Ana los dejó a los tres y se perdió en las escaleras.

Juan Carlos y Roberto terminaron su charla interrumpida, como si Francisco no estuviese presente, y luego lo integraron. Fue en cuestión de segundos. Segundos en los cuales Francisco tuvo la sensación de que sería rechazado en el club de los rechazados; el colmo. Incluso llevar el sándwich a la boca le costaba una suma de pena, pero lo hacía aun así para refugiarse en eso, para parecer ocupado, concentrado en ello.

—¿Cuántos años tienes? —le preguntó, de pronto, Juan Carlos.

Francisco levantó la mirada. Lo tomó por sorpresa.

—Veintidós… ¿y ustedes?

—Yo tengo quince —respondió Juan Carlos—, y Roberto tiene dieciséis.

En la mesa había una cajetilla de cigarrillos vacía, otra a la mitad, y cuatro botellas de cerveza vacías. Francisco vio todo eso y luego los miró a ellos.

—¿Te impresiona? —le preguntó Roberto.

—Lo que me impresiona son esas barbas de viejo que tienen. A mi ni me sale.

Los dos jóvenes rieron. En ese momento reapareció Ana.

—Ya veo que se llevan bien —comentó.

Se sentó a lado de Francisco, agarró una botella que estaba a la mitad y le dedicó un largo sorbo.

Se quedaron en silencio alrededor de un minuto.

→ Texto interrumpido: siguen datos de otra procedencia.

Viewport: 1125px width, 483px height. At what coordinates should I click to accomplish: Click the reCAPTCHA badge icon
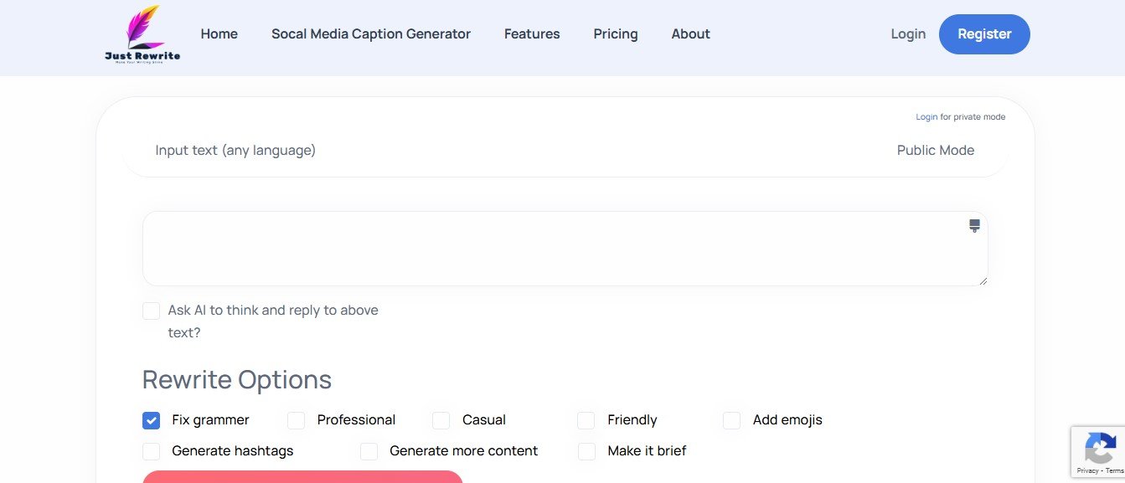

—Bien —dijo Roberto, algo mareado—, ¿a ti cómo te rech…?

—¡Oye! —lo interrumpió Ana—. No hace falta apresurar nada.

Francisco no comprendía de que hablaban.

—Seguro que te has de preguntar en donde estás —se dirigió Juan Carlos a Francisco.

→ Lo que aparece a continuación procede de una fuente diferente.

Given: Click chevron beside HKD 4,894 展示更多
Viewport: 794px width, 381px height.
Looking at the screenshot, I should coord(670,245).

—Supongo que me hago una idea… por el nombre.

—Claro —rio Juanca—, somos un club de rechazados.

—¿Y… aquí nos curamos o algo así?

—¿A qué te refieres? —dijo Juanca.

—Como en esos grupos de alcohólicos anónimos… o de drogadictos —se explicó Francisco.

—También somos un grupo de alcohólicos y drogadictos —comentó Rob.

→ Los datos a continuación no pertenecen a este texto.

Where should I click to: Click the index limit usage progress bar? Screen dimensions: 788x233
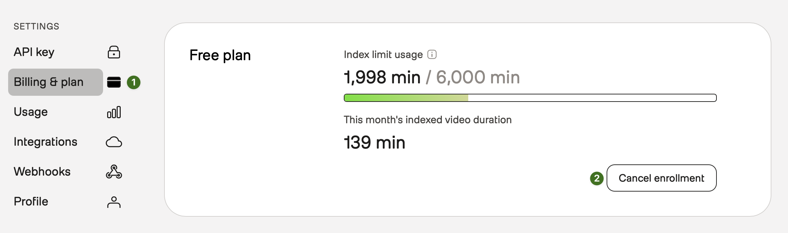[x=530, y=98]
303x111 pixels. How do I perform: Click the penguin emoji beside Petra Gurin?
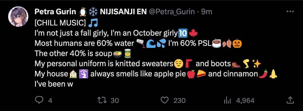tap(83, 12)
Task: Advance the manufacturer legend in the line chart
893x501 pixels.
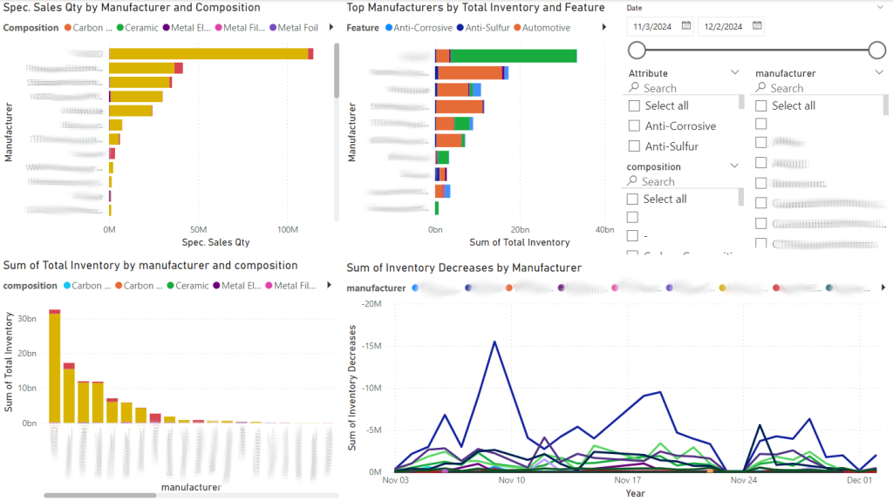Action: pos(883,288)
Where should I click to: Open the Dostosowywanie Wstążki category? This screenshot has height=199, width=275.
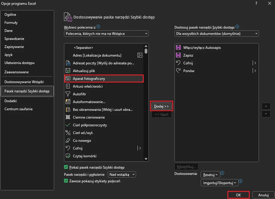24,82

—¿Y aquí nos ayudamos? —preguntó Francisco, observando con recelo las botellas sobre la mesa.

—¡Nada de eso! —dijo Juanca—, los rechazados nunca sanamos.

Francisco no replicó.

—Es sólo para sentirnos menos solos —añadió Rob.

—¡No digan bobadas! —exclamó Ana—. Están ebrios, no les pares bola, no dejes que te metan ideas tontas —le dijo a Francisco.

El joven no respondió.

—Si uno lo desea, si se puede sanar aquí —continuó Ana.

—¿Conoces a alguno que lo haya hecho? —preguntó Francisco.

—No he estado mucho tiempo aquí, pero supongo que si. Algunos se han ido y no han vuelto más…

—En algún momento vuelven —interrumpió Rob.

—Y si no vuelven es porque…—Juanca se quedó a medias.

—Es porque ya no les interesa —completó Ana.

Pero Francisco si lo comprendió.

—Y si no les interesa es porque ya sanaron —continuó la joven.

—Ya, dejémoslo así, digamos que si se puede curar —razonó Juanca—, pero la cicatriz que queda sería tan abultada como para notarse por debajo de la ropa.

—Olvidemos esto —propuso Rob—, para hablar de hipótesis mejor no hablemos de nada.

—Estoy de acuerdo —dijo Ana.

Francisco los escuchaba con atención; no les entendía demasiado, y tuvo la remota idea de no poder encajar con ellos.

—En fin, Fran —continuó Ana—, no es común esto que acabamos de hablar. Para que estés al corriente, nosotros preferimos otros temas.

—No es como que nos la pasemos diciéndonos que somos rechazados o algo por el estilo —intervino Rob.

—Sería como autocompadecerse —dijo Juanca—, y eso es una mierda.